Bacon Fat, Race, and Gaining Soul

In preparation for yesterday’s run of recipes, I fried onions in bacon fat Saturday. I have never fried in bacon fat before. Butter, yes. Various oils, yes. Bacon fat, no.

I have been feeling, in the words of one of my tweets, like an “overstuffed foie gras duck”. I’ve been trying to gain weight. I dropped a few pounds since I’ve been home. Maybe the medication has done this, as it has been known to cause weight loss in some (and weight gain in others). On top of which I lost an additional 25 pounds in the last two years, through no effort of my own. Weight loss seems to coincide with me going off medication, and creeps back on when resumed. With this one, weight creeps off. I like having curves, and I am a bit perplexed. So I have been stuffing my face with carbs and fat. Bring on the croissants, bring on the cheese, bring on the peanut butter banana smoothies.

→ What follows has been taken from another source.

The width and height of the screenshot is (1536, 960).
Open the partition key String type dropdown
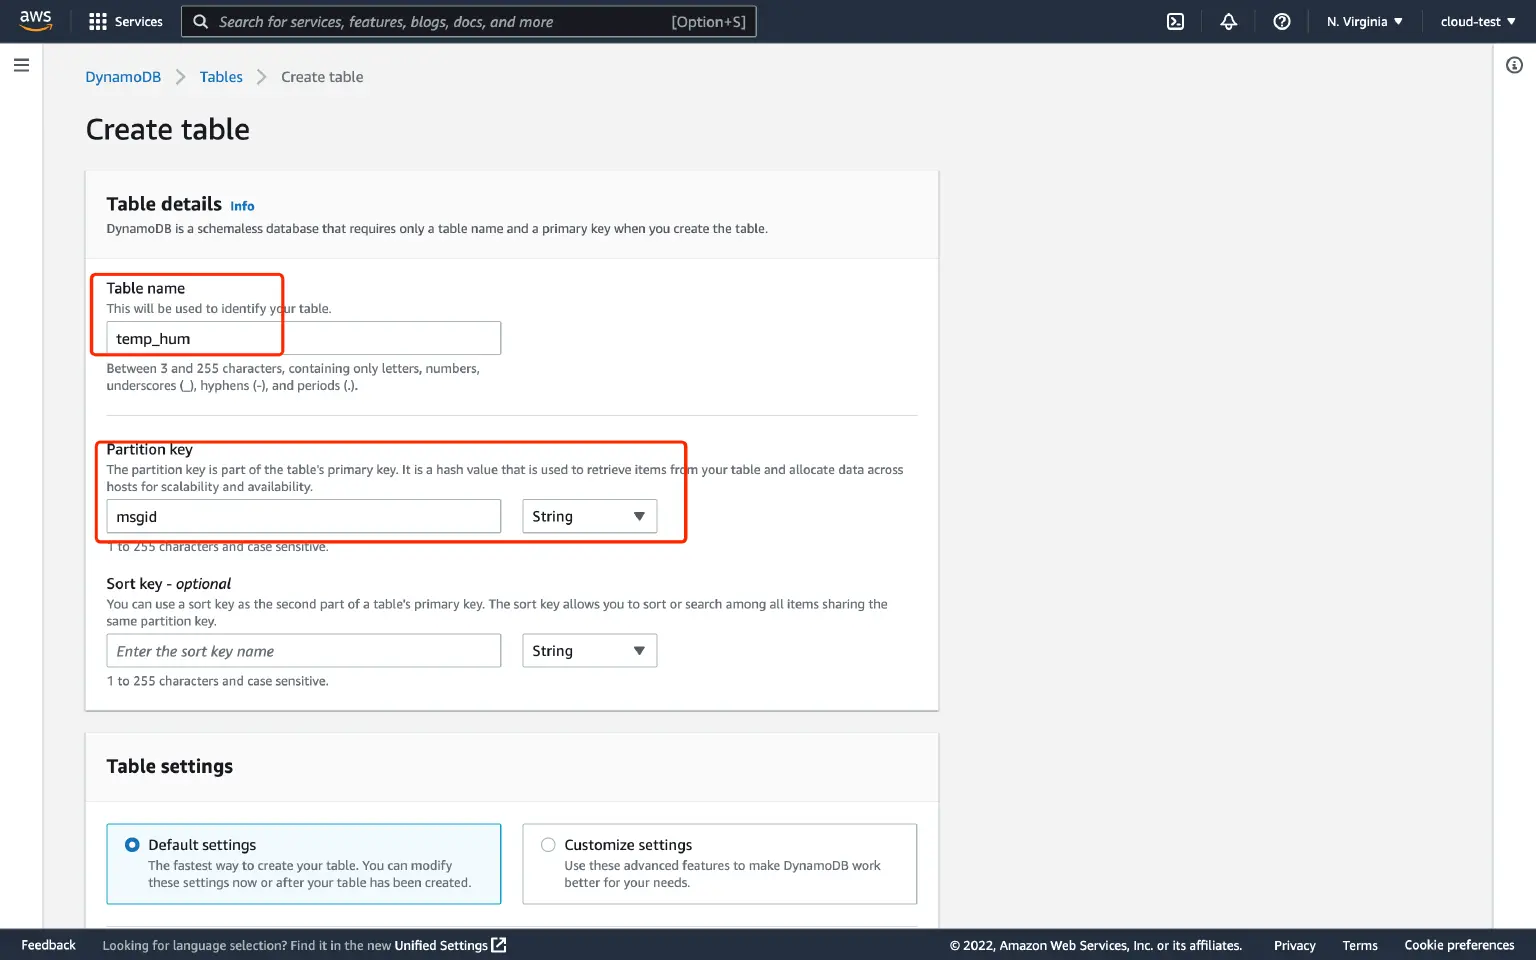[589, 516]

My body staged a protest Saturday. I ran to the bathroom after the customary breakfast smoothie. I cooked a lunch of bacon parmesan risotto and baked buttered salmon. Another bathroom trip. I was on the couch with nausea all afternoon. The Met Opera broadcast of Der Rosenkavalier, one of my favorites, did make things a smidge better. Antacids made things A LOT better.

This is all coinciding with this blog post I’ve been dreaming up, which uses large amounts of bacon fat and butter. (Lord, give me strength.) I started with that bacon fat experimentation on Saturday, from a book called Princess Pamela’s Soul Food Cookbook, copyrighted 1969. It was written by Princess Pamela. Her first place was a small spot in Manhattan called Princess Pamela’s Little Kitchen. The cookbook dispenses her luscious recipes and wise sayings in equal measure. Here is one I HAVE to share. Foodies, please take note:

“This social type woman

she asked me if I

read Ess-ko-fee-yay

and I told her

I’d catch it when they

made a movie out of it.”

Hahaha, all pretention goes out the window.

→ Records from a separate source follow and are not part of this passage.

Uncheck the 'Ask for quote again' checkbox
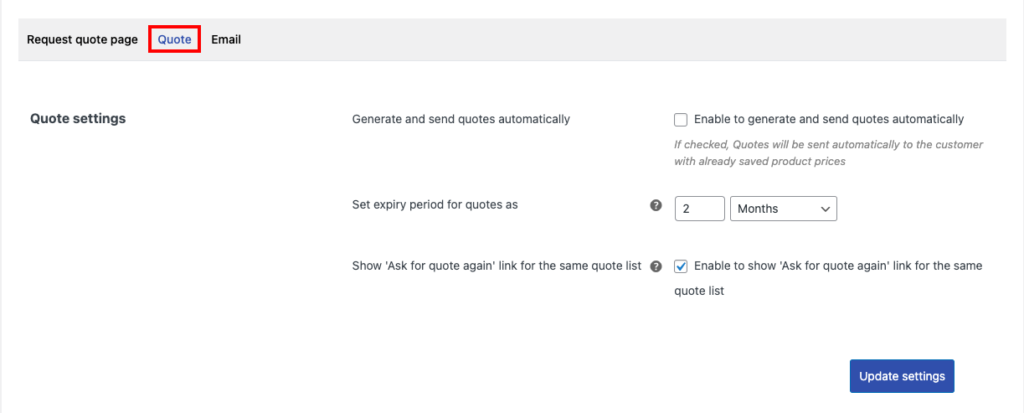The width and height of the screenshot is (1024, 413). coord(681,267)
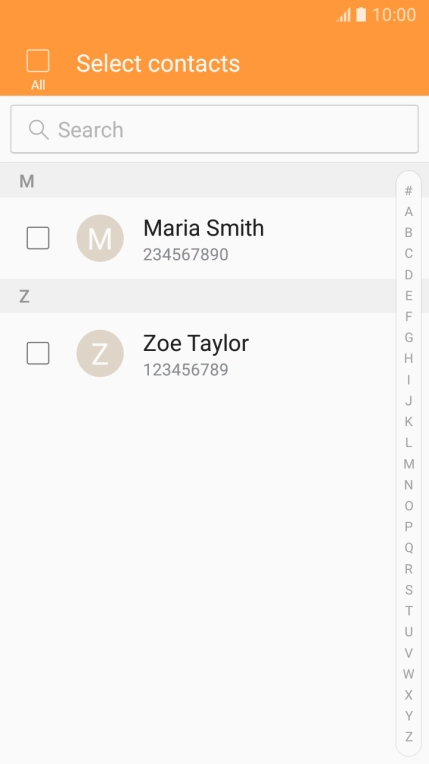Tap Maria Smith's avatar icon
The width and height of the screenshot is (429, 764).
pos(100,238)
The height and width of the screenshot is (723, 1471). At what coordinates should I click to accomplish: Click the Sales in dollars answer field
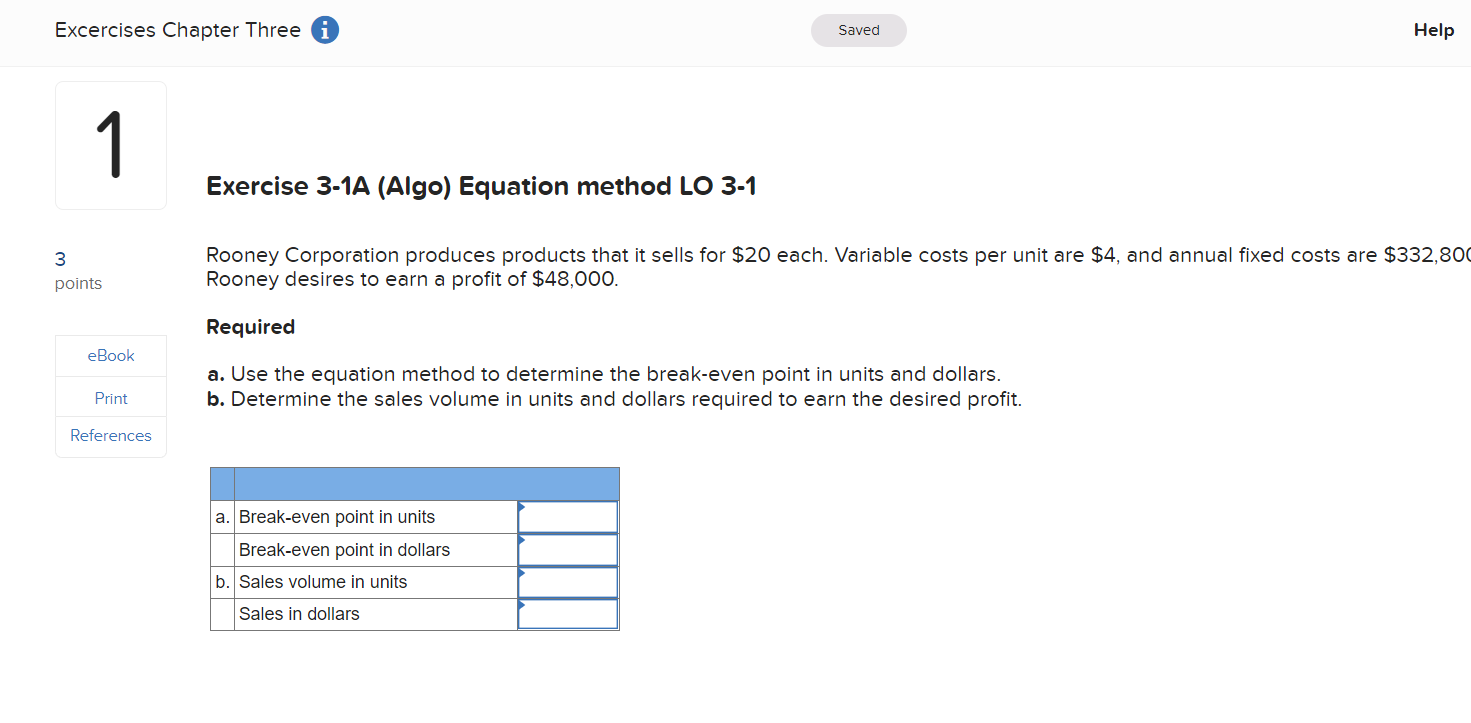pos(568,613)
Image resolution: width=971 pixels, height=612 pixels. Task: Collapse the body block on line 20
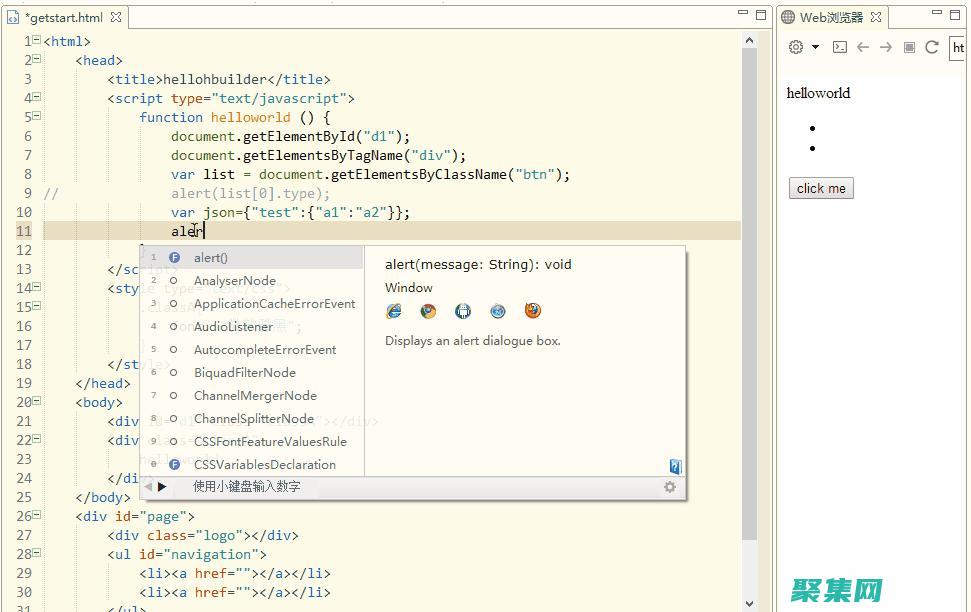click(x=36, y=402)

I wrote that these recent blog posts are to honor my father and his upcoming birthday. Well, he loves soul food. And you really can’t get much around here. I mean, I live in rural western New York. Seeing a black person is a rarity. I spot one now, and I want to jump for joy and hug them. I know, a little naive and extreme. But a black man was my home not too long ago. I moved from a place where I was the minority to a place where I am the major majority.

And I feel it. You know that white privilege thing? I am now more aware of it back home. You take it for granted until you experience what its like to not be the only thing that exists. Being with the difference makes me more conscious of what I know. And what I don’t know. You can take the girl out of the white, but you can’t take the white out of the girl. Yes, we are in the age of Obama, but there are still undercurrents which can’t be ignored.

So yes, soul food. Can this white girl make soul food? I wanted to try. Though approaching it is sort of like I’ve approached my Billie Holiday songbook. Some songs are universal, but Strange Fruit is a song I will never sing because it doesn’t belong to me. Soul food doesn’t belong to me either. But, as usual, like a puppy dog running up to a pond, I will dive in this time. I am just too curious. And the food is so damn good.

Yesterday started out in calamity. I expect things to work, like an oven. Or a digital camera. Nope on both counts. Our electric stove’s “motherboard” is screwed up, and the oven apparently fails if you go over 400 degrees. My digital camera kept displaying the low battery signal, no matter what batteries I shoved in. I was very close to a conniption fit. (Still working on that patience thing. Thanks for putting up with me, Mom.) Well, improvisation happened, like it usually has to in these situations: adjustment of cooking times and ekeing out of battery juice. (In the case of the camera, I am blaming the batteries. Never buy batteries from the dollar store. Ever.)

But everything turned out nicely. I started with a battle plan. And an FYI: I am not going to include any recipes. The book is worth buying. You can get it for cheap online. (Addendum: Maybe not. A brief scan of Amazon and ebay indicates outrageous prices right now. Adding recipes, however, would make this post too freakin’ long. You may have luck at a fleamarket, garage sale, or used book store.)

The yam biscuit recipe was when the oven pooped out and we had to fuss with it. In my mind, I envisioned giant fluffy biscuits like I get anywhere else, but mine turned out smaller and more compact. Still very tasty. We ate them all except for those meant for the big feast.

The blueberry cobbler was next, made with frozen blueberries picked from a local blueberry farm last summer.

Next up was the sauce for the ribs and the ribs themselves. I usually have trepidation approaching major meat. (The one time I cooked an entire Thanksgiving, I think I had a back-up rotisserie chicken for the turkey.) But it came out beautifully. Best ribs yet!

And collards. And grits. We couldn’t wait for the grits, so this is what we ate.

Grits did ensue, but how does one make food porn out of grits? They can’t be photographed.

We ate. I ate food soul. Not soul food. Body issues be damned, race issues be damned, everything else be damned. In such a moment, nothing really matters at all.